Most of the API requires an authentication with a Transkribus account.
To authenticate, you can give your email and password to the client:

```python
from getpass import getpass
from transkribus import TranskribusAPI
api = TranskribusAPI()
TranskribusAPI.login('user@example.com', getpass())
```

Alternatively, you can use the `options_from_env` helper and some environment variables:

```python
from transkribus import TranskribusAPI, options_from_env
api = TranskribusAPI(**options_from_env())
```

You can define the following environment variables:

`TRANSKRIBUS_API_URL`
: Base URL of the Transkribus API. Defaults to `https://transkribus.eu/TrpServer/rest`.

`TRANSKRIBUS_EMAIL`
: Email address of the user to authenticate with.

`TRANSKRIBUS_PASSWORD`
: Password of the user to authenticate with.

## Usage

### Browsing from collections to transcripts

```python
from transkribus.api import TranskribusAPI, options_from_env
from transkribus.models import Collection
api = TranskribusAPI(**options_from_env())
for collection_data in api.list_collections():
    for document in Collection(collection_data).get_documents(api):
        for page in document.get_pages(api):
            print(str(page.get_transcript()))
```

### Exporting a collection

```python
collection = Collection(COLLECTION_ID)
export_job = collection.export(api)
export_job.wait_for_result(api)
export_job.download_result('path/to/export.zip')
```

### Parsing a PageXML file

```python
from transkribus.pagexml import PageXmlPage
for region in PageXmlPage('/path/to/transcript.xml').page.text_regions:
    for line in region.lines:
        print(line.text)
```

## Contributing

Issues and patches are welcome!

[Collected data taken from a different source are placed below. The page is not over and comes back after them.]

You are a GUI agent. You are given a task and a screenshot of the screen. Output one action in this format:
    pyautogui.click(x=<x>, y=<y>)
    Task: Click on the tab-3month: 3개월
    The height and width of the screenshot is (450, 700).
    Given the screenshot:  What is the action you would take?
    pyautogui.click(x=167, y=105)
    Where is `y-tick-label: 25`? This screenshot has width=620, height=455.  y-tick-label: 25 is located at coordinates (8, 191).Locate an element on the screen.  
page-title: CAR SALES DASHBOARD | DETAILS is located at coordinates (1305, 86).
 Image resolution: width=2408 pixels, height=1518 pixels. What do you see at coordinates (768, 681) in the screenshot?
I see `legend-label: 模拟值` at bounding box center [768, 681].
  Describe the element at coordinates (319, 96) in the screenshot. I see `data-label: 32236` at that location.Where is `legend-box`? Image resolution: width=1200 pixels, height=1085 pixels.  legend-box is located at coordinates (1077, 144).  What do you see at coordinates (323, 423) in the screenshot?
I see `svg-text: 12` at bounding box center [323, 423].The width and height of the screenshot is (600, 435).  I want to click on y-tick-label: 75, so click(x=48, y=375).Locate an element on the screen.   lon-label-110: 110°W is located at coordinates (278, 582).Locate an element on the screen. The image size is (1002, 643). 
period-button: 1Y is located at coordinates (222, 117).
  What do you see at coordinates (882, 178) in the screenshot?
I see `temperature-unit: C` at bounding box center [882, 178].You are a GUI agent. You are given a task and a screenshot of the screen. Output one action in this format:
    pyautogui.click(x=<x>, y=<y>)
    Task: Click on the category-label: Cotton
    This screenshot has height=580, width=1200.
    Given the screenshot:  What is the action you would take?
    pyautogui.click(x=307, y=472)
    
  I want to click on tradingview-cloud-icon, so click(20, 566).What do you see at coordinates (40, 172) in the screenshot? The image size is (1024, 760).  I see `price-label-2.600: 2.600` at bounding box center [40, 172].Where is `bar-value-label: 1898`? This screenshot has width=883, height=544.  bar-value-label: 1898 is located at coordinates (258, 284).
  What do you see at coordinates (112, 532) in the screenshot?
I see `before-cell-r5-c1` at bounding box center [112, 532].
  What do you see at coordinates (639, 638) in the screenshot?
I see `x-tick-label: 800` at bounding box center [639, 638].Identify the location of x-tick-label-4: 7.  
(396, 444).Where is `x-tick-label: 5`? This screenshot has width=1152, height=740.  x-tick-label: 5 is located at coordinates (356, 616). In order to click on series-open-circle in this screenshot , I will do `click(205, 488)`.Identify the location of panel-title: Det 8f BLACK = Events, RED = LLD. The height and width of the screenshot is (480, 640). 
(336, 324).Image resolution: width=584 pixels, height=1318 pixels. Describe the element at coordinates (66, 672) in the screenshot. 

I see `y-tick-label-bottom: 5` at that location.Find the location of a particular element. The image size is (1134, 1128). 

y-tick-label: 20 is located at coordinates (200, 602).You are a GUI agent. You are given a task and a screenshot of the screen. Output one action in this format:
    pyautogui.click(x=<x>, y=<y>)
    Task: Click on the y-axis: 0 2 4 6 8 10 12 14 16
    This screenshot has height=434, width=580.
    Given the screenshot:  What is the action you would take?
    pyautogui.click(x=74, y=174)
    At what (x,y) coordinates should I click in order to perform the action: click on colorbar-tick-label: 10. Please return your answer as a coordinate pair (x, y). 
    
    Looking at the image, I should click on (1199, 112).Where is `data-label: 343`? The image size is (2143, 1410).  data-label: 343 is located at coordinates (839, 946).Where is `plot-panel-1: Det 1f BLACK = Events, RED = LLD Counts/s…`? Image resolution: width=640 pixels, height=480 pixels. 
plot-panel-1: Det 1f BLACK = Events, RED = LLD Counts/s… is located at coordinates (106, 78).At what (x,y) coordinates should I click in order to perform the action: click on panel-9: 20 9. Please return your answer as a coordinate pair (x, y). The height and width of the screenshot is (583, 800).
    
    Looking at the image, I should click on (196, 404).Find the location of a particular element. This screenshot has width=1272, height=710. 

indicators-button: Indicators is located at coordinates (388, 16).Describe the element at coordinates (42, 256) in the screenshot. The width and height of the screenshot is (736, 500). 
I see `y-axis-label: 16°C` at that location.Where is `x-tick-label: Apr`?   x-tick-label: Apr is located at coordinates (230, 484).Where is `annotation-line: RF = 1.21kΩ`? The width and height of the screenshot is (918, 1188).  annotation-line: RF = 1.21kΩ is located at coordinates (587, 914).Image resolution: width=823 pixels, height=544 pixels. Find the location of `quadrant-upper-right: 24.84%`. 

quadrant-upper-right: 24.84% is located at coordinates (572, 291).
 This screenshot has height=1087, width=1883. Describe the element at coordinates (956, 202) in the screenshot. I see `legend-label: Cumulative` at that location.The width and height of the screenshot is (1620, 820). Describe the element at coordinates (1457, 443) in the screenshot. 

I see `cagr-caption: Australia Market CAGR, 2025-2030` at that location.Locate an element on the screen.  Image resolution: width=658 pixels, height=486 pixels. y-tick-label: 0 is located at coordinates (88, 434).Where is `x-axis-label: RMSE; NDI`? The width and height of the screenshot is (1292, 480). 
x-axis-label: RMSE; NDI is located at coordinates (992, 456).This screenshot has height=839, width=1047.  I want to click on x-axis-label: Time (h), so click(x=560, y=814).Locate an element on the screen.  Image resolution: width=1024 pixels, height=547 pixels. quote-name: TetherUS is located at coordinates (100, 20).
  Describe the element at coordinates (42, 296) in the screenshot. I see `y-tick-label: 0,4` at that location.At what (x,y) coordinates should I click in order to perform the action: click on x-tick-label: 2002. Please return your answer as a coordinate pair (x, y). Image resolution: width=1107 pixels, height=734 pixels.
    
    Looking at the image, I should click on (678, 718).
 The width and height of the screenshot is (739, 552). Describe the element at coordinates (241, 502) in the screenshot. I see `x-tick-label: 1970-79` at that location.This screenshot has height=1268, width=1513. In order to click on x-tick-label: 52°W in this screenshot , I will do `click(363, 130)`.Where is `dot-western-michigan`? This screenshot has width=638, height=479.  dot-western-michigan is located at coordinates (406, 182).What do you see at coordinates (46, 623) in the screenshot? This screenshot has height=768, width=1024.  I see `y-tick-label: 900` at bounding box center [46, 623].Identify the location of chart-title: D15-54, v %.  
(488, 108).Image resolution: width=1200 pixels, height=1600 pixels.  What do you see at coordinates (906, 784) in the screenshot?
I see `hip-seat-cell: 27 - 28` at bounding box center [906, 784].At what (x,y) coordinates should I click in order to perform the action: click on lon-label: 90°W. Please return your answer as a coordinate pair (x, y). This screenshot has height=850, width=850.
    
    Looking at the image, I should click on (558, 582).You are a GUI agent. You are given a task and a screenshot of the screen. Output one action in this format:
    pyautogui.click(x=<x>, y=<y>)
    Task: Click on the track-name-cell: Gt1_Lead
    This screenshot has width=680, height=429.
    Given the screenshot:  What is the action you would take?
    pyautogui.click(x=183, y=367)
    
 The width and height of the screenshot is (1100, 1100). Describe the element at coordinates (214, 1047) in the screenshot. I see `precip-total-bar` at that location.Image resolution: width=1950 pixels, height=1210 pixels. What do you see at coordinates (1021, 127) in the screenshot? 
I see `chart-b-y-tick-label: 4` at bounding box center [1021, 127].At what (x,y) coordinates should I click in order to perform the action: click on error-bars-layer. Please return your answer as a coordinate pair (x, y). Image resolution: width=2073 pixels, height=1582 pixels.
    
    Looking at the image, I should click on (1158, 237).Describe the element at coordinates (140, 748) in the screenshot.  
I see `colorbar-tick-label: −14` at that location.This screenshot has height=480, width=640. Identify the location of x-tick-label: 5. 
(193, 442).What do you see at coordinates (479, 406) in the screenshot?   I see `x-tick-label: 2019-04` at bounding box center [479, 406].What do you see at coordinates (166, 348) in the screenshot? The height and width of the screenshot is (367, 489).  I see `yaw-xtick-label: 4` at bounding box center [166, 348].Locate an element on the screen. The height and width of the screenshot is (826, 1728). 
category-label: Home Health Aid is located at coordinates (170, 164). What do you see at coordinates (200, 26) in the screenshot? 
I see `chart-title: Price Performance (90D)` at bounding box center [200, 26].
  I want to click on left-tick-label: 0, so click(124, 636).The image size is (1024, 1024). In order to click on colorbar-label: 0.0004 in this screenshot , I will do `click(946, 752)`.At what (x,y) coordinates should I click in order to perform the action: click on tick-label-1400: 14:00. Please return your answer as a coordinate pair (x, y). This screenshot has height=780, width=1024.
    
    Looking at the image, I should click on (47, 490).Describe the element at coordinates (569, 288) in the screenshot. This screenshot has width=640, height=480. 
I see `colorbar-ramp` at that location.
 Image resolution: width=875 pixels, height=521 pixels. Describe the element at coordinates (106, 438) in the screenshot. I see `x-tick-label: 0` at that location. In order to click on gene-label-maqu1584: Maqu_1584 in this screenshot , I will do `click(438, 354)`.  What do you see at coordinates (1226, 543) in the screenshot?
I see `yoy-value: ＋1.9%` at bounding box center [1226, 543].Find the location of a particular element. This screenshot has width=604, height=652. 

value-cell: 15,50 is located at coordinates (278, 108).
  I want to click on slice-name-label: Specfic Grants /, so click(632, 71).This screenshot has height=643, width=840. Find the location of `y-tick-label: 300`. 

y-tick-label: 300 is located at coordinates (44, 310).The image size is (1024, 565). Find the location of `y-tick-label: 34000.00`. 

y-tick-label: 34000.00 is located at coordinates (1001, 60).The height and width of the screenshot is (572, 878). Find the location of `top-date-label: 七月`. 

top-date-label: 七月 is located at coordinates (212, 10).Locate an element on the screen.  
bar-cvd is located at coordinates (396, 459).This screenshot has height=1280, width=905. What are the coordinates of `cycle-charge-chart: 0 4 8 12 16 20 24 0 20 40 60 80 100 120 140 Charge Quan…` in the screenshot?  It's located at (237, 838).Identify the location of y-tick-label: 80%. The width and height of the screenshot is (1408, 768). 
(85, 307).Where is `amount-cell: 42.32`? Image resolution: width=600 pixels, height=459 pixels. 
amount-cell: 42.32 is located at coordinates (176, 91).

Here are some tips to help you get started coding.

### Unit tests

We use [tox](https://tox.wiki) for unit tests. You can install and run it like so:

```
pip install tox
tox
```

### Linting

We use [pre-commit](https://pre-commit.com/) with [black](https://github.com/psf/black) to automatically format the Python source code of this project.

To be efficient, you should run pre-commit before committing (hence the name…).

To do that, run once:

```
pip install pre-commit
pre-commit install
```

The linting workflow will now run on modified files before committing, and will fix issues for you.

If you want to run the full workflow on all the files: `pre-commit run -a`.